*Problem details*:
This task calls for copying every line in the data below that contains the word "agent".

*Input data*:

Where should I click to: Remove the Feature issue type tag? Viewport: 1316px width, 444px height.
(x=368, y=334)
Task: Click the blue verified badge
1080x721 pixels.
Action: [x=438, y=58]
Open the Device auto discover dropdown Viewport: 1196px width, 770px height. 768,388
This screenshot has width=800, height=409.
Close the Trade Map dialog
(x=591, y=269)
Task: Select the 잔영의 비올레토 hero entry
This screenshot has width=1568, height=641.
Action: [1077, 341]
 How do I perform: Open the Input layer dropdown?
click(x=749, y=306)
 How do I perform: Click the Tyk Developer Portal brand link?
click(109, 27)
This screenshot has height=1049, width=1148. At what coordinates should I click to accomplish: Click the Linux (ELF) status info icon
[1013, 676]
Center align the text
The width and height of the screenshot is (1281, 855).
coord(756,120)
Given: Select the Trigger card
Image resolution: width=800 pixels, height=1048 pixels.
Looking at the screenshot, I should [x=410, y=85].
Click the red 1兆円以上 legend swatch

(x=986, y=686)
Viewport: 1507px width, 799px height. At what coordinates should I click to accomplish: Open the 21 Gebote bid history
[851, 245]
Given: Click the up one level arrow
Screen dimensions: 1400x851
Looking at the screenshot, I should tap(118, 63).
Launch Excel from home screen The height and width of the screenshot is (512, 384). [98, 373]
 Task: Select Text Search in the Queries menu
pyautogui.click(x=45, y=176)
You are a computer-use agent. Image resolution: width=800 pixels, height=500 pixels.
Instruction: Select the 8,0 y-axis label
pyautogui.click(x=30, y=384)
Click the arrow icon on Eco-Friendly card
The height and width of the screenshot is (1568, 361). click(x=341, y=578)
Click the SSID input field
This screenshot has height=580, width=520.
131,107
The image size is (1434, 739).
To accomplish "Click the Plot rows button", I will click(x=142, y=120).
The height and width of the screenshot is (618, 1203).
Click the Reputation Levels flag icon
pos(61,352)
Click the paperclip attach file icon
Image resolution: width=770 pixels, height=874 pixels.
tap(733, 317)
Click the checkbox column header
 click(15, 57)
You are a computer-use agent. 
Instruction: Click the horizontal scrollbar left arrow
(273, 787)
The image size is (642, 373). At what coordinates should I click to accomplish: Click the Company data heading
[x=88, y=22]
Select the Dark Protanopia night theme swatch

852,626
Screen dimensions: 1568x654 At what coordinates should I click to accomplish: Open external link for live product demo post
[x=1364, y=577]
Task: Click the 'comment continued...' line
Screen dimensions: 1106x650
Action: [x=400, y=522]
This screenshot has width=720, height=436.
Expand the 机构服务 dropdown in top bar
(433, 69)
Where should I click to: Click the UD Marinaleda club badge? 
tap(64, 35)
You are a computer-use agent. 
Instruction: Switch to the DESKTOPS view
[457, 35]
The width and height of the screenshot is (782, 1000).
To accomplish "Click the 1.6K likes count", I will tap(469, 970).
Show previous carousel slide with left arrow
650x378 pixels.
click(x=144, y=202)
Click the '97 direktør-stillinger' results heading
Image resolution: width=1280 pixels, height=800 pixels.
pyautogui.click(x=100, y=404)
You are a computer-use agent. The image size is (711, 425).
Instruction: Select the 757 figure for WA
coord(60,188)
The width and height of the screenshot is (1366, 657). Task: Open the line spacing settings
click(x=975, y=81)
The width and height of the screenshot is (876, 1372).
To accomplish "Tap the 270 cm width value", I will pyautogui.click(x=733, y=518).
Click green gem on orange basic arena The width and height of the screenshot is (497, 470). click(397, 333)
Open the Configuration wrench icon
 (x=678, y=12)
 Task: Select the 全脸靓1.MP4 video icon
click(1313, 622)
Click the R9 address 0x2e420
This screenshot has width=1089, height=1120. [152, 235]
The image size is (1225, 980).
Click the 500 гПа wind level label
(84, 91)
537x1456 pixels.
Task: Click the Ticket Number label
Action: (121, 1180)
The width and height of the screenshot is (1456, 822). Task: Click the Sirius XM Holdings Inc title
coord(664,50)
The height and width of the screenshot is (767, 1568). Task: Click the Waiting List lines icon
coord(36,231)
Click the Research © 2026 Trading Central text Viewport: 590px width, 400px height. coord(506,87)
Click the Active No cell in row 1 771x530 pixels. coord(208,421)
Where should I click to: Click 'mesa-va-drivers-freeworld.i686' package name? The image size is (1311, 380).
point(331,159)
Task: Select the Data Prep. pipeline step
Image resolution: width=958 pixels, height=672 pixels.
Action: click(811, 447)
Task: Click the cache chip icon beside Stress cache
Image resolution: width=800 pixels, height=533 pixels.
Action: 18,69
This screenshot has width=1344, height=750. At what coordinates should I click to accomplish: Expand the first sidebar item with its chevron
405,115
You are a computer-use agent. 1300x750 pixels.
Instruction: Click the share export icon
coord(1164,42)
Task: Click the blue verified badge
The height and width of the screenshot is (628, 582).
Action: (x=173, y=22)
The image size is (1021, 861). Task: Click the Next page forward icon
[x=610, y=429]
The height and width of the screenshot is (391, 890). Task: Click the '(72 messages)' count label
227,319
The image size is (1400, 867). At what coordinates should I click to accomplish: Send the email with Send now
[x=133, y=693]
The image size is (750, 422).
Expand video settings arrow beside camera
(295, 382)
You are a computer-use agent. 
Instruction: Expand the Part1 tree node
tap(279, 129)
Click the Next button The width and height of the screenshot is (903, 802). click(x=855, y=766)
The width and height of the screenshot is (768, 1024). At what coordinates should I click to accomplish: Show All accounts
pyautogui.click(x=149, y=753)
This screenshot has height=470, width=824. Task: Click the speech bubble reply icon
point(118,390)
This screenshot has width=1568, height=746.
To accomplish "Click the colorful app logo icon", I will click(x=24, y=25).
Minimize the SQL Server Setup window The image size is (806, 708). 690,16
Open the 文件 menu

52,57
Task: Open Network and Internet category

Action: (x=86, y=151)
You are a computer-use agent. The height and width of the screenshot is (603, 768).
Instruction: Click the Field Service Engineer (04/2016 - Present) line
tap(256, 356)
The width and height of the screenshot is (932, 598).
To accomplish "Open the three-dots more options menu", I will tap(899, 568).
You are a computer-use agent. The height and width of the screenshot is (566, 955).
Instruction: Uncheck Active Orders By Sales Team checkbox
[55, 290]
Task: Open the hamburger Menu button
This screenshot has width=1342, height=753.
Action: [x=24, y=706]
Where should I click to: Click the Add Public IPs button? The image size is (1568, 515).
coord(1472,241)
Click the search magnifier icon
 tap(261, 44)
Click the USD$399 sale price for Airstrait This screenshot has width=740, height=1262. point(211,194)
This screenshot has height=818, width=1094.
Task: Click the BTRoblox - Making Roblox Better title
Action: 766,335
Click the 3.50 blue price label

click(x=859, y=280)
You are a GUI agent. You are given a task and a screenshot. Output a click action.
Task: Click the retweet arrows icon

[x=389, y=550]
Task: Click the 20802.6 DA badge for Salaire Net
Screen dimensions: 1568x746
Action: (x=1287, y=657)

*Answer to the exercise*:
You are a computer-use agent. Image resolution: width=800 pixels, height=500 pixels.
You are a computer-use agent. 
You are a computer-use agent. 
You are a computer-use agent. The image size is (711, 425).
You are a computer-use agent. 1300x750 pixels.
You are a computer-use agent. 
You are a computer-use agent. The height and width of the screenshot is (603, 768).
You are a computer-use agent. The height and width of the screenshot is (566, 955).
You are a GUI agent. You are given a task and a screenshot. Output a click action.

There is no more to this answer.